= SQLBits =

SQLBits is the largest community-led SQL Server and Microsoft Data Platform conference in Europe, founded in 2007 by a group of individuals who are passionate about the Microsoft SQL Server and Azure product suite. Volunteers include committee members, speakers, helpers and industry sponsors who come together to provide Microsoft SQL Server education.

SQLBits is now held once a year. Sessions are recorded and hosted on the SQLBits website and are freely available to everyone for download.

One of the key principles of SQLBits is that it is a community led conference that is not located in any one specific area of the UK. Instead, the conference reaches out to the SQL Server community by moving the event around the UK.

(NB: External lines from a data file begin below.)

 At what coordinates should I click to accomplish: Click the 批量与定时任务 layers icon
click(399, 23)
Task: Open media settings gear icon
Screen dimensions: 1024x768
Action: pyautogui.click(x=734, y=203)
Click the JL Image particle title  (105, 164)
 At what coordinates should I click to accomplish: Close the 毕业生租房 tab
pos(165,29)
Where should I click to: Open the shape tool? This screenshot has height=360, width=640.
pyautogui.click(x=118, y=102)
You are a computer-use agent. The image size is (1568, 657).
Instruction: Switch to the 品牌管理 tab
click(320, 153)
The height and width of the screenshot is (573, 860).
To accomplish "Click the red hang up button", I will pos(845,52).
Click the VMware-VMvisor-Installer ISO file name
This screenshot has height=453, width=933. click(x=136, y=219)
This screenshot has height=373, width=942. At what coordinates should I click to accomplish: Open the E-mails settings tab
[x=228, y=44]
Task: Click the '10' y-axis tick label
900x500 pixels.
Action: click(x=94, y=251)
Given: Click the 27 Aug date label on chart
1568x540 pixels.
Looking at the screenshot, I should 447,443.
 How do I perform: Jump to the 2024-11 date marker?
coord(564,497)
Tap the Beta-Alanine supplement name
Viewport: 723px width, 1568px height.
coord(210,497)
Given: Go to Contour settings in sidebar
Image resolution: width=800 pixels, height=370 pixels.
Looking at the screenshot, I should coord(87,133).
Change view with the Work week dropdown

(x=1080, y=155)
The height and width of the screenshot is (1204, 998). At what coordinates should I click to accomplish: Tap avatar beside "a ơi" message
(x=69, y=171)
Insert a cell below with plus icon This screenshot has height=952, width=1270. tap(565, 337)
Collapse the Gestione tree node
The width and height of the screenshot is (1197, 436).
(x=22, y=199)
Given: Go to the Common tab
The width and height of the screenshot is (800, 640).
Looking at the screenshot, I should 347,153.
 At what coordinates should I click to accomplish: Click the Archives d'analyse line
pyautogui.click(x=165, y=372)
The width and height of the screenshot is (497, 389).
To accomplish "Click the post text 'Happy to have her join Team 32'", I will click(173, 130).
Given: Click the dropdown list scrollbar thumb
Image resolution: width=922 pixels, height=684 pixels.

There have been 24 SQLBits Conferences to date plus an online only event. The key dates and locations are listed below:

- SQLBits 1 - October 2007, Microsoft UK, Reading, England
- SQLBits 2 - March 2008, Lakeside Conference Centre, Birmingham, England. Theme: The SQL.
- SQLBits 3 - October 2008, University of Hatfield, Hatfield, England. Theme: Cubed.
- SQLBits 4 - March 2009, Manchester Metropolitan University, Manchester, England. Theme: Goes Forth.
- SQLBits 5 - November 2009, Celtic Manor, Newport, Wales. Theme: Goes West.
- SQLBits 6 - April 2010, Church House Conference Centre, Westminster, London, England. Theme: The 6th Sets.
- SQLBits 7 - September 2010, University of York, York, Yorkshire. Theme: The Seven Wonders of SQL.
- SQLBits 8 - April 2011, Brighton Grand Hotel, Brighton, England. Theme: Beside the Seaside.
- SQLBits 9 - September 2011, Britannia Adelphi Hotel, Liverpool, England
- SQLBits 10 - March 2012, Novotel Hotel, Hammersmith, London, England. Theme: Casino.
- SQLBits 11 - May 2013, East Midlands Conference Centre, Nottingham, England. Theme: Robin Hood.
- SQLBits 12 - July 2014, International Centre, Telford, England. Theme: Steam Punk.
- SQLBits 14 - 4–7 March 2015, ExCeL London, England. Theme: Superheroes.
- SQLBits 15 - May 2016, Liverpool Exhibition Centre, England. Theme: Space.
- SQLBits 16 - April 2017, International Centre, Telford, England. Theme: Disco.
- SQLBits 2018 - 21 - 24 February 2018, Olympia, London, England. Theme: It's Magic.
- SQLBits 2019 - 27 February - 2 March 2019, Manchester Central, England. Theme: Speakeasy.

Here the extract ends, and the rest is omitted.